> To be done
**A)** Return the passage of the review between "24 Lies a Second: No" and "almost completely empty.", inclusive.
**B)** Answer these from the review:
(i) Which filmmaker's name is attached to Anon?
(ii) In Oxford, which cinema got the release of Anon?
(iii) What is that whole cinema likened to?

> Given text
24 Lies a Second: No Thanks for the Memories
Created | Updated May 20, 2018
No Thanks for the Memories
Sigh. Coming up with original and engaging opening paragraphs isn't easy, you know, and I was all set to go with a rumination on how hard it was to find a cinema showing Andrew Niccol's Anon, which would have led into a by-the-by mention of the fact that all the multiplexes are currently stuffed with films about Josh Brolin beating up superheroes. In my neck of the woods, Anon has only managed to land a very low-profile release at the Curzon, Oxford's most stylish but least-frequented cinema. Seriously, this is the second time I've been there and literally had the auditorium to myself and my companions. The whole cinema is like a luxury hotel in the middle of nowhere; I can't help feeling sorry for them, because it's a beautiful cinema which so often seems almost completely empty.

> Provided data
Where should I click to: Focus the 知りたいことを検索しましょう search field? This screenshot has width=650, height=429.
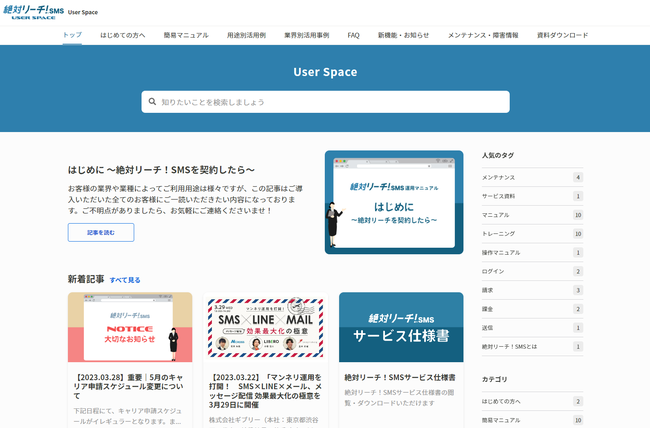[330, 102]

> Answers to the exercise
**A)**
24 Lies a Second: No Thanks for the Memories
Created | Updated May 20, 2018
No Thanks for the Memories
Sigh. Coming up with original and engaging opening paragraphs isn't easy, you know, and I was all set to go with a rumination on how hard it was to find a cinema showing Andrew Niccol's Anon, which would have led into a by-the-by mention of the fact that all the multiplexes are currently stuffed with films about Josh Brolin beating up superheroes. In my neck of the woods, Anon has only managed to land a very low-profile release at the Curzon, Oxford's most stylish but least-frequented cinema. Seriously, this is the second time I've been there and literally had the auditorium to myself and my companions. The whole cinema is like a luxury hotel in the middle of nowhere; I can't help feeling sorry for them, because it's a beautiful cinema which so often seems almost completely empty.

**B)**
(i) Andrew Niccol
(ii) The Curzon
(iii) A luxury hotel in the middle of nowhere